Updates to our Terms of Use

We are updating our Terms of Use. Please carefully review the updated Terms before proceeding to our website.

Friday, April 19, 2024 | Back issues
Courthouse News Service Courthouse News Service

Judge Tells Reserve Fund to Pay Out $3.5B Assets

(CN) - A federal judge in Manhattan ordered the Reserve Primary Fund to distribute $3.5 billion in remaining assets to shareholders on a pro-rated basis. The Reserve Fund was the first retail money market to "break the buck" in the economic crisis when its value dropped below $1 per share.

U.S. District Judge Paul G. Gardephe adopted the SEC's proposal, saying shareholders will recover an estimated 99 cents per share. He said he will assign a magistrate judge to oversee the distribution.

At the onset of the financial crisis, the Reserve Fund, which once had more than $62 billion in assets, became the first ever retail money market to "break the buck." The collapse was the product of the Lehman Bros. meltdown, an "event that brought the financial markets to a standstill," according to the judge.

The Reserve Fund held more than $785 million in Lehman Bros. debt securities before the investment firm filed for bankruptcy on Sept. 15, 2008.

Redemption requests from the fund began pouring in as soon as news of Lehman's impending liquidation broke. By the afternoon of Tuesday, Sept. 16, redemption requests totaled a "staggering $40 billion," Judge Gardephe wrote, or roughly two-thirds of the total assets the fund had under management.

The suspension of redemptions led to numerous lawsuits, most of which were consolidated.

The Reserve Fund set aside $3.5 billion to satisfy the losses, plus legal and accounting fees. The SEC previously supervised the distribution of more than $47 billion in assets.

Judge Gardephe decided the rest should be paid out on a pro rata basis, according to how much each investor held in the fund.

Investors holding shares representing more than 75 percent of the fund's remaining assets have supported the commission's application, as have investors who were unable to redeem their Lehman shares, the ruling states.

"Within the group of unsuccessful - by share count - investors who support the SEC's application or who have not objected to it outnumber objectors by a 3 to 1 margin," Judge Gardephe wrote.

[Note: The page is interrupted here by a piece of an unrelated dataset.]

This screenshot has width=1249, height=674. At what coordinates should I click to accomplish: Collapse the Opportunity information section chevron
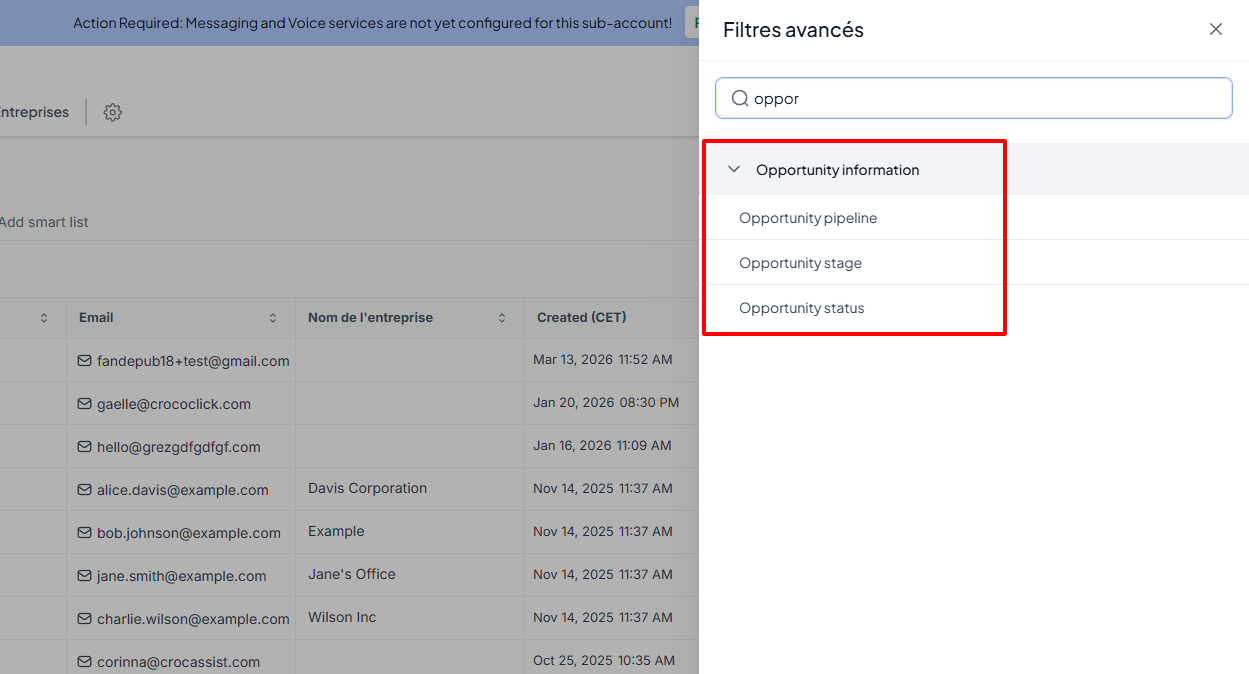pos(734,170)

Objectors such as E*Trade cited a number of reasons for their opposition, including their desire to redeem their shares at $1 per share.

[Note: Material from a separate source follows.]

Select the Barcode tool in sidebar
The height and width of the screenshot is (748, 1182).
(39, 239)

The judge ruled that the magistrate judge will not be required to investigate potential "claw back" claims, in which investors try to collect money previously distributed.

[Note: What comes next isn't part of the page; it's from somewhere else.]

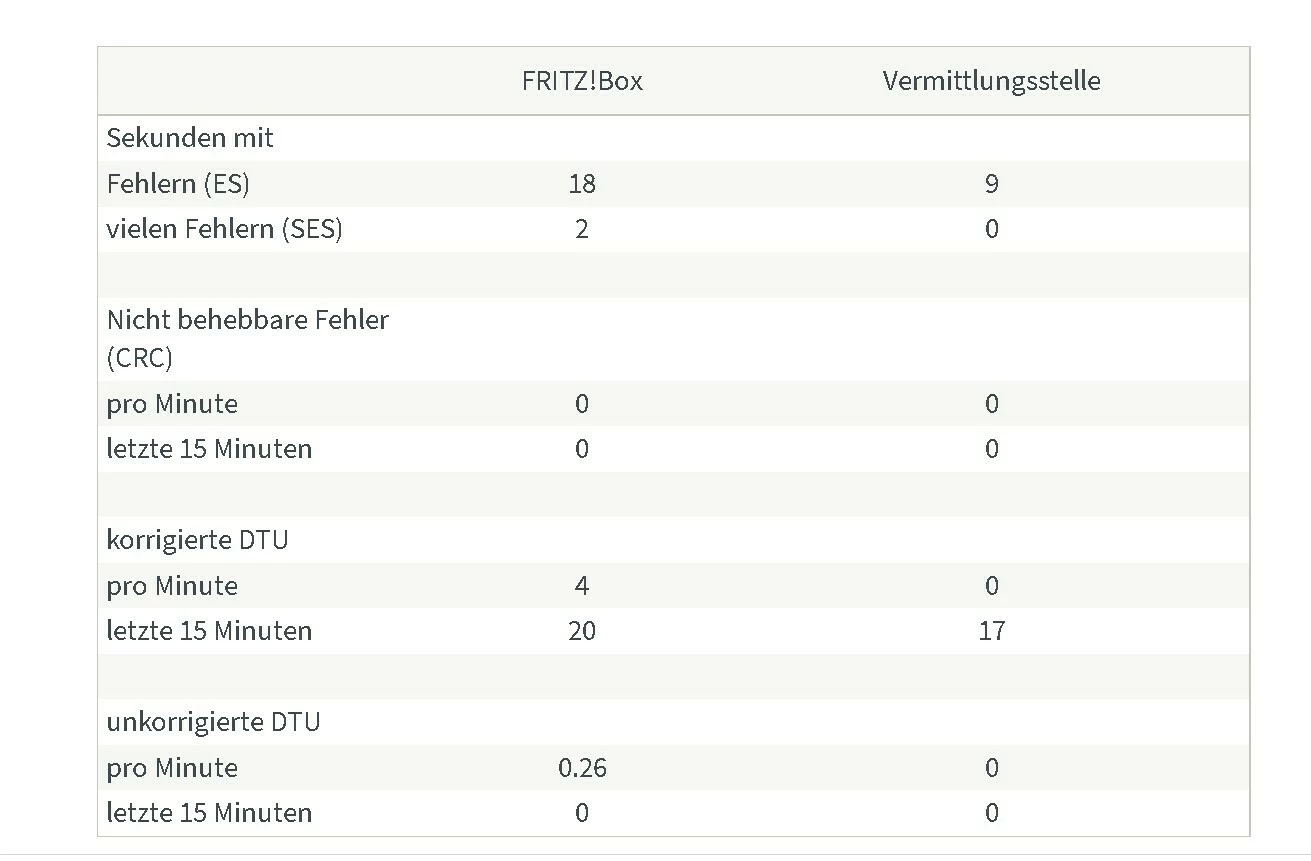Select FRITZ!Box unkorrigierte DTU value 0.26
Viewport: 1311px width, 861px height.
pos(582,768)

Gardephe also barred any future claims against Reserve Management Co., founder Bruce Bent Sr., and his son, Bruce Bent II.

The SEC filed a civil action against Reserve Management and the Bents in May, claiming they lied to trustees about the fund's vulnerability as Lehman was collapsing.

Categories / Uncategorized

Subscribe to Closing Arguments

Sign up for new weekly newsletter Closing Arguments to get the latest about ongoing trials, major litigation and hot cases and rulings in courthouses around the U.S. and the world.

Loading...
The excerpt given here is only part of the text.